Objective Limited data imply an inverse relationship between physical activity or fitness level and the rates of upper respiratory tract infection (URTI). The purpose of this study was to monitor URTI symptoms and severity in a heterogeneous group of community adults and contrast across tertiles of physical activity and fitness levels while adjusting for potential confounders.

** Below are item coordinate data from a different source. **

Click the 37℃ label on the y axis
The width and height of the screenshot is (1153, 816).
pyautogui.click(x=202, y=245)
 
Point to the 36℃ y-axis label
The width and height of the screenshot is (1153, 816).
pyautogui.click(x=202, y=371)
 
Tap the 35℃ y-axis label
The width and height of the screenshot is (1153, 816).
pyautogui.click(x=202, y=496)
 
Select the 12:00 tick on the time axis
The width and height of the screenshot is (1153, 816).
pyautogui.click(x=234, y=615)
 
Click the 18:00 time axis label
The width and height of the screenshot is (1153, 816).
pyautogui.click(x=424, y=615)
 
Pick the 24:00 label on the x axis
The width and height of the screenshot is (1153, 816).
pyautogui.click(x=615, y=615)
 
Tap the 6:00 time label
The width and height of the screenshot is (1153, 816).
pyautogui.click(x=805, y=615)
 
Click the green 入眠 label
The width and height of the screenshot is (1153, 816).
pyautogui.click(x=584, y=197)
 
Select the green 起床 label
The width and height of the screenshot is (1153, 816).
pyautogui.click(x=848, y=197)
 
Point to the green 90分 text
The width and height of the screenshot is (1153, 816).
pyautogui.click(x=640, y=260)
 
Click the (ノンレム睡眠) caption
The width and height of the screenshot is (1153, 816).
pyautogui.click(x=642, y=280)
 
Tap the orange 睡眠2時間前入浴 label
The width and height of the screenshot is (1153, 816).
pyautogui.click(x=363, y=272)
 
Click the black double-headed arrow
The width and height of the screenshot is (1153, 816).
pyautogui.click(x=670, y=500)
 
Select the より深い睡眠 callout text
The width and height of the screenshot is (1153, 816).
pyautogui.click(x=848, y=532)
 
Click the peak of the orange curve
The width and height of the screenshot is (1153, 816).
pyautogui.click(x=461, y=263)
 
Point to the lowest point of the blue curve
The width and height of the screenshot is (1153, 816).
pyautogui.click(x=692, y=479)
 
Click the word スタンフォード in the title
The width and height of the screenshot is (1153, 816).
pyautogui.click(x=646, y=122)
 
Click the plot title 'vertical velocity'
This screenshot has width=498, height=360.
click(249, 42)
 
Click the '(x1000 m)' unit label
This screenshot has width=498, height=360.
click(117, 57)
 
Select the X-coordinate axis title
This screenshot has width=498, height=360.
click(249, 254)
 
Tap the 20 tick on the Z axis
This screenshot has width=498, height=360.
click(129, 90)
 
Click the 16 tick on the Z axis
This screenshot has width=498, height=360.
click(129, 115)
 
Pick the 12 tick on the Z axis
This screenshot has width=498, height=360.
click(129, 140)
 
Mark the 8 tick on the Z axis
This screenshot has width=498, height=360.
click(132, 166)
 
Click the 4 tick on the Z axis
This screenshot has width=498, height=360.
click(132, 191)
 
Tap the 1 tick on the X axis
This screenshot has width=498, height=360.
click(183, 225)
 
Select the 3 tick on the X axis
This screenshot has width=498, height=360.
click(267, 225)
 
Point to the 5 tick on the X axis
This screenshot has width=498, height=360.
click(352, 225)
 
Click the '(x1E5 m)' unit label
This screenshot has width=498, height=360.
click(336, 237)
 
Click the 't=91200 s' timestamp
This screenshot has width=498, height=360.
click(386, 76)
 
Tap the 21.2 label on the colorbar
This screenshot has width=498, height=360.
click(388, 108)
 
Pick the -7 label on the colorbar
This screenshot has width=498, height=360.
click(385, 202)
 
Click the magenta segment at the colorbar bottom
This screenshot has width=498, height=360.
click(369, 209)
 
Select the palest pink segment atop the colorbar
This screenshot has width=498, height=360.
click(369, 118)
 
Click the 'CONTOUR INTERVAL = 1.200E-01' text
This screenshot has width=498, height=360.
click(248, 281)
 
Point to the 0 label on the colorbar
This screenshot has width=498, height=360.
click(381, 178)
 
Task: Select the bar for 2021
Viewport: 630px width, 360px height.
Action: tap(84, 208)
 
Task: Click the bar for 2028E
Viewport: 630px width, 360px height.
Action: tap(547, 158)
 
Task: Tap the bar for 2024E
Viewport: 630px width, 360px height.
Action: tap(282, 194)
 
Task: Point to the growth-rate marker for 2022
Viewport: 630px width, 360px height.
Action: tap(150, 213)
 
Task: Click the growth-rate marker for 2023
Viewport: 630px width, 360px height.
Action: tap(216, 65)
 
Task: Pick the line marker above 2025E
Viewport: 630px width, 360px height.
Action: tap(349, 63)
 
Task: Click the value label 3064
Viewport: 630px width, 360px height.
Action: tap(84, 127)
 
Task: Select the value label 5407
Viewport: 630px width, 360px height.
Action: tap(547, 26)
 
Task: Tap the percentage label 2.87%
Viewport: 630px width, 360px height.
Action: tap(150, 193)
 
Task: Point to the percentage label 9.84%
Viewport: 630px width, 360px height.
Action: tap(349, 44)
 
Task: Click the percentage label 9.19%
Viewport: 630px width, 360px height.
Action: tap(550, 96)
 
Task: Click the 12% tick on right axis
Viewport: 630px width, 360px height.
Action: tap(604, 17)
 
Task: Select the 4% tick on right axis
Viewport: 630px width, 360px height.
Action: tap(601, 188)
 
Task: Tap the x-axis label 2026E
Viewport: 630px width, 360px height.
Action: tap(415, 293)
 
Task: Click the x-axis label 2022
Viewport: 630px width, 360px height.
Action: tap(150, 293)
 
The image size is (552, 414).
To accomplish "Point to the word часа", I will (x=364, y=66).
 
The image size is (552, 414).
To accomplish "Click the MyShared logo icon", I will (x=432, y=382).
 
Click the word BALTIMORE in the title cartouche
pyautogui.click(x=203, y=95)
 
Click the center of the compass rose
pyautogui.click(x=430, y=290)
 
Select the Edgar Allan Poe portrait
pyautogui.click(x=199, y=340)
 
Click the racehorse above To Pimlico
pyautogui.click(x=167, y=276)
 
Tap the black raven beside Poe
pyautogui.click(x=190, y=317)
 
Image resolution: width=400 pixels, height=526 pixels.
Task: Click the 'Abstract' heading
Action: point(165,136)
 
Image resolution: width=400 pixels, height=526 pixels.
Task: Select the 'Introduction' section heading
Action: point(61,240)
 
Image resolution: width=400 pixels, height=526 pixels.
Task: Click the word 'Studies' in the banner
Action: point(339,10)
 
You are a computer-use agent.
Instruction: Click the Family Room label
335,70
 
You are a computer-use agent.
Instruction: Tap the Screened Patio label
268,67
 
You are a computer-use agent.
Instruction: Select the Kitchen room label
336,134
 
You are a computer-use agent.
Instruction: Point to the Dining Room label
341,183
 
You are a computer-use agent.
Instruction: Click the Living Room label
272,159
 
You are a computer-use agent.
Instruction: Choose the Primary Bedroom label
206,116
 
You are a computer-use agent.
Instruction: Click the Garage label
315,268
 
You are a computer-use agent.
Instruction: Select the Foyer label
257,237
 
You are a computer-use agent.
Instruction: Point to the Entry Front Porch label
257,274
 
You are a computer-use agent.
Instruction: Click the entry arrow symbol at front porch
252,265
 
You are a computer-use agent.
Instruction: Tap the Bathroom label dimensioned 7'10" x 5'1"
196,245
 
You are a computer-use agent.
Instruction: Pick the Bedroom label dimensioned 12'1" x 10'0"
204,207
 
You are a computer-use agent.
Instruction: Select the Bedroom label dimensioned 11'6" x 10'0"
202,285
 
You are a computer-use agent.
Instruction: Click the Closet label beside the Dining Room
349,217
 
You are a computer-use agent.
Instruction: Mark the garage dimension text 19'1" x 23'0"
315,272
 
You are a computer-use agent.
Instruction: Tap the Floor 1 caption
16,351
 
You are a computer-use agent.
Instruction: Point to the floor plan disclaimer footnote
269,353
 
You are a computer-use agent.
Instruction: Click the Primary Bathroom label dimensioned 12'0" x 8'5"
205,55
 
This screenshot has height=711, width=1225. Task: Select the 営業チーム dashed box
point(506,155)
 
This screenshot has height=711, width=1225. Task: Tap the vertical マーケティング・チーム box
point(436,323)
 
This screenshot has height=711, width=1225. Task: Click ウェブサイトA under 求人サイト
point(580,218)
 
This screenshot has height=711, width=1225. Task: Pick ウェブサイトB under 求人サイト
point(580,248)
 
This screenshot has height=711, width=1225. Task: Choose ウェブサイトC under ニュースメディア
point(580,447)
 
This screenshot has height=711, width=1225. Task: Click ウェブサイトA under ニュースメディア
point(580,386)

Design A group of 1002 adults (ages 18–85 years, 60% female, 40% male) were followed for 12 weeks during the winter and fall seasons while monitoring URTI symptoms and severity using the Wisconsin Upper Respiratory Symptom Survey. Subjects reported frequency of aerobic activity, and rated their physical fitness level using a 10-point Likert scale. A general linear model, with adjustment for seven confounders, was used to examine the effect of exercise frequency and fitness level on the number of days with URTI and severity of symptoms.
Results The number of days with URTI during the 12-week period was significantly reduced, 43% in subjects reporting ≥5 days/week aerobic exercise compared to those who were largely sedentary (≤1 day/week) and 46% when comparing subjects in the high versus low fitness tertile. URTI severity and symptomatology were also reduced 32% to 41% between high and low aerobic activity and physical fitness tertiles.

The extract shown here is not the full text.